1. Pressure on budgets appears to be increasing. While last year 6% of organisations allocated over 20% of their budget to the purchase of FM services, budgets were lower this year. The value of FM service delivery must be clear to avoid a vicious circle of budget erosion and associated decline in service quality.
2. The need for the intelligent client continues to cause debate. In a change from the 2012 survey, taking a ‘strategic perspective’ is seen as the key attribute of an intelligent client, perhaps recognising the push to professionalize the image of FM from within the industry.
3. Both clients and suppliers believe the FM profession still has some way to go before it achieves the recognition given to other professions. There is a need for an industry-wide ‘campaign’ to demonstrate the great work done by FMs and the value delivered to companies and the wider economy.
4. Finding and keeping good people is still the key to success in FM and the biggest challenge client organisations face today. Clients in particular need support in finding and keeping talented FM people, since FM is not their core business.
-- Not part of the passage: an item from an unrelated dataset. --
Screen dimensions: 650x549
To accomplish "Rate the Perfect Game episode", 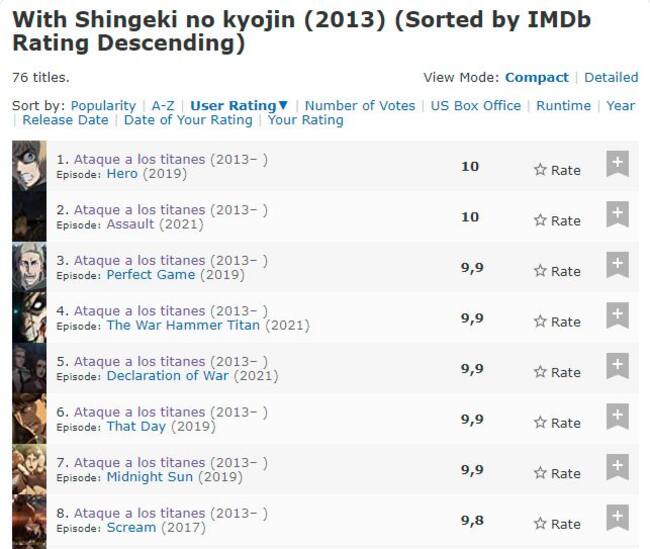I will pyautogui.click(x=557, y=271).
5. Senior management has a vital role to play in creating a learning culture. Among high-performing clients, having a development plan which identifies and manages talent is evident. But the same appears to be a challenge for smaller organizations.
6. When senior management does not clearly demonstrate leadership towards environmental and sustainability issues, a lack of engagement by staff follows. Both factors are preventing the implementation of better environmental management today. While cost and time also act as barriers, in many organisations, training programmes focus only at an operational level or manager level.
7. The benefits of Environmental Management Systems are not well understood. Only one-third of clients use such a system to monitor their performance. Where companies are using them, they felt it had improved their reputation and helped to create more awareness and commitment to environmental performance among employees.
8. Four in five client organisations do not currently assess the attitude of their staff towards sustainability issues. When organisations do take the time to measure this, they gain a good understanding of the motivations of employees and are better able to focus their efforts behind environmental programmes aligned to these, which are ultimately more successful as they have an engaged workforce.
9. Creating the right culture is a key to ensuring effective health and safety. A fifth of client respondents do not feel that health and safety leadership is clearly demonstrated in their organisation. This is a huge barrier to fully implementing health and safety processes.
10. Good FM plays a key role in helping to maintain a healthy and safe workplace. Given the importance of attitudes to risk in building a culture of health and safety, and the different attitudes likely to be held by different types of people, it is surprising that more than two-thirds of clients do not measure employee attitude to risk.